The shift toward maternal care was reflected in a series of works Renoir made in the 1880s about his future wife Aline nursing their first son, Pierre. Aline was a country seamstress so seeing her breastfeeding was less of a shock to hardline bourgeois audiences.

In the first installment of this series titled “Motherhood,” Renoir shows Aline sitting on a fallen tree, looking a lot like a rosy-faced farmer in a straw hat and sloppy clothes. She is also sexed through her full, protruding breasts and direct gaze.

by Auguste Renoir "maternity" (also known as "Child nursing" — Mrs. Renoir and her son, Pierre) see the replacement of breastfeeding with the wet method.

Auguste Renoir’s “Motherhood” (also known as “The Breastfeeding Child” – Mrs. Renoir and her son, Pierre) noticed a shift away from wet breastfeeding. Credit: From Wikimedia Commons

Breasts, Ventura write“are a scandal for patriarchy because they break the line between motherhood and sex”.

Aline seemed happy, so was Pierre, but something was wrong. Renoir’s association of his breastfeeding mate with the natural world is troubling. The description echoes feminist Simone de Beauvoir’s statement in “The Second Sex” that under the patriarchy, through a woman’s ability to breastfeed and become a mother, “women are just a domesticated female animal”. Her serene nature also shows that breastfeeding is not a stress or “work”.

‘The Wet Nurse Angèle Feeds Julie Manet’ by Berthe Morisot (1880)

It is in Berthe Morisot’s small painting “Nurse Angèle Feeding Julie Manet” (1880) that the connection between art, work and money becomes most apparent.

Painted in vibrant whites, pinks and greens, it shows the mixed shapes of Morisot’s baby and the woman hired to care for him in the family home. The situation itself is radical – a female artist, not a male artist, paints a woman breastfeeding, not for the sake of nurturing instinct but for money. But it’s the way the picture is drawn that makes it so appealing.

Berthe Morisot's striking painting depicting another woman breastfeeding.

Berthe Morisot’s striking painting depicting another woman breastfeeding. Credit: From Wikimedia Commons

What amazes the viewer is not the bare breasts, but rather the ferocity of the brushstrokes that cover the unfinished canvas, blending flesh, figure, clothing, and background into thick, irregular strokes. , shoot out in many directions. There is something extremely expressive about this painting that perhaps only a mother could sense.

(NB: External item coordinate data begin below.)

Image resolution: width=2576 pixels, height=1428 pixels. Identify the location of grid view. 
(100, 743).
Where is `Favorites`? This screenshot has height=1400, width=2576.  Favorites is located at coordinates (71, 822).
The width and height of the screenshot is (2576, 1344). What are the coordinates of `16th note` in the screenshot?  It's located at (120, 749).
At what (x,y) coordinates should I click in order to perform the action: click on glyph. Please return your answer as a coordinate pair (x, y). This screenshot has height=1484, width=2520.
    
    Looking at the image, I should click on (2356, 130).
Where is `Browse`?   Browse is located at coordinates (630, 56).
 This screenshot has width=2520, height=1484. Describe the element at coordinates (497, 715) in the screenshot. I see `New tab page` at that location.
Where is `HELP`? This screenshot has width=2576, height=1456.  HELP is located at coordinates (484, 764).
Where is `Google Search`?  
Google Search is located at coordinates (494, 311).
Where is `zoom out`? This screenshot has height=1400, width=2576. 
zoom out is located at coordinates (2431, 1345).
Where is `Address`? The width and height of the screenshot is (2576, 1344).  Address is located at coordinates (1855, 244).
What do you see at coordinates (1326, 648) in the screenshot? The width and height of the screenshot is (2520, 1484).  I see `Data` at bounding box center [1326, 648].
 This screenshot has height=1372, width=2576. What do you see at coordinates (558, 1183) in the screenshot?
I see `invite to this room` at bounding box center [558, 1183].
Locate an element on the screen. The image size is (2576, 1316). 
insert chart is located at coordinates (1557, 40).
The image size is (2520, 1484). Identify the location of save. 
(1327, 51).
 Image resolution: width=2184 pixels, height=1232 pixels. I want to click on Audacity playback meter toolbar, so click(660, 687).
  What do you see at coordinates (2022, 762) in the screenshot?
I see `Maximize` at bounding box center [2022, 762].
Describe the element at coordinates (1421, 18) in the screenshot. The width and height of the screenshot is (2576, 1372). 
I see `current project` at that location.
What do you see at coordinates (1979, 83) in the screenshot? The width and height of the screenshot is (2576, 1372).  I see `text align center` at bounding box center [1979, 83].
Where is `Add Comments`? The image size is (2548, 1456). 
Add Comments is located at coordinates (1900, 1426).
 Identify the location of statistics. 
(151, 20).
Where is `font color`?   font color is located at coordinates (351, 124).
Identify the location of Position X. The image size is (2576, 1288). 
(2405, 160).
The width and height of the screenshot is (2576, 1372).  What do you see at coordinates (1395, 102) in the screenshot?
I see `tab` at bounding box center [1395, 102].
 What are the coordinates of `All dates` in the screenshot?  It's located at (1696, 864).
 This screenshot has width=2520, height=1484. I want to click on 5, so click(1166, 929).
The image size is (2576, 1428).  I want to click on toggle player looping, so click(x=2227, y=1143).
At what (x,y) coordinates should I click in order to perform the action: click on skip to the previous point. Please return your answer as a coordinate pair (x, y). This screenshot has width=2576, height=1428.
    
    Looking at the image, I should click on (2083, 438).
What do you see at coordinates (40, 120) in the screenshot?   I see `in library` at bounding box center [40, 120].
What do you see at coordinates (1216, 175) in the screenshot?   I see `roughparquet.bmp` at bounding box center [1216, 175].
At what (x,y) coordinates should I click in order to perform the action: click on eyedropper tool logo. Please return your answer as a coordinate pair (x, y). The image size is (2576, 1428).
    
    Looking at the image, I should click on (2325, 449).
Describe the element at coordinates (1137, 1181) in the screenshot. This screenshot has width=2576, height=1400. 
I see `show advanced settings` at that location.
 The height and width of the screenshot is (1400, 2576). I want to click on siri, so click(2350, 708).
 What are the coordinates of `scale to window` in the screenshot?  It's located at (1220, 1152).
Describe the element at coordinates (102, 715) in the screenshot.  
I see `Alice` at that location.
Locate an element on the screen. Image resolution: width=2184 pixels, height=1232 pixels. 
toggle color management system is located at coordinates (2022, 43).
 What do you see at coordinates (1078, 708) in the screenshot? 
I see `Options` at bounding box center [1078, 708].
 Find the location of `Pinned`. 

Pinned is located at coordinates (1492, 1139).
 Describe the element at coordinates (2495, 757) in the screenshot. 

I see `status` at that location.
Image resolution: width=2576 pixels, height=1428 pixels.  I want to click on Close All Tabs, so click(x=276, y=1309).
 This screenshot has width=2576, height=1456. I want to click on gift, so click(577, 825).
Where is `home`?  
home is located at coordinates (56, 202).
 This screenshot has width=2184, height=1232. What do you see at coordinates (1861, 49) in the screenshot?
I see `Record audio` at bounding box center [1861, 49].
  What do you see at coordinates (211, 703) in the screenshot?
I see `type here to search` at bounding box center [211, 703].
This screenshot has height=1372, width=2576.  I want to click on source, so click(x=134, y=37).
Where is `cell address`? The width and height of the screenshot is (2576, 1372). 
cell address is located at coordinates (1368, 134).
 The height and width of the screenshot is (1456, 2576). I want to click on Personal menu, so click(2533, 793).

The physical frenzy of paint conveys manual labor. This is an angry picture of motherhood and the act of painting. It is a picture of the work hidden in creating an art product and one that has both milk and painting, as feminist art historian Linda Nochlin foresaw. Was observed“products made or made for the market, for profit”.

Morisot embodies more than any other impressionist school. Dependent on her mother and in-laws Manets, selling artwork was her only chance at financial freedom. This would not have been possible without a wet nurse and a supportive husband. Thankfully, for modern art, she has both.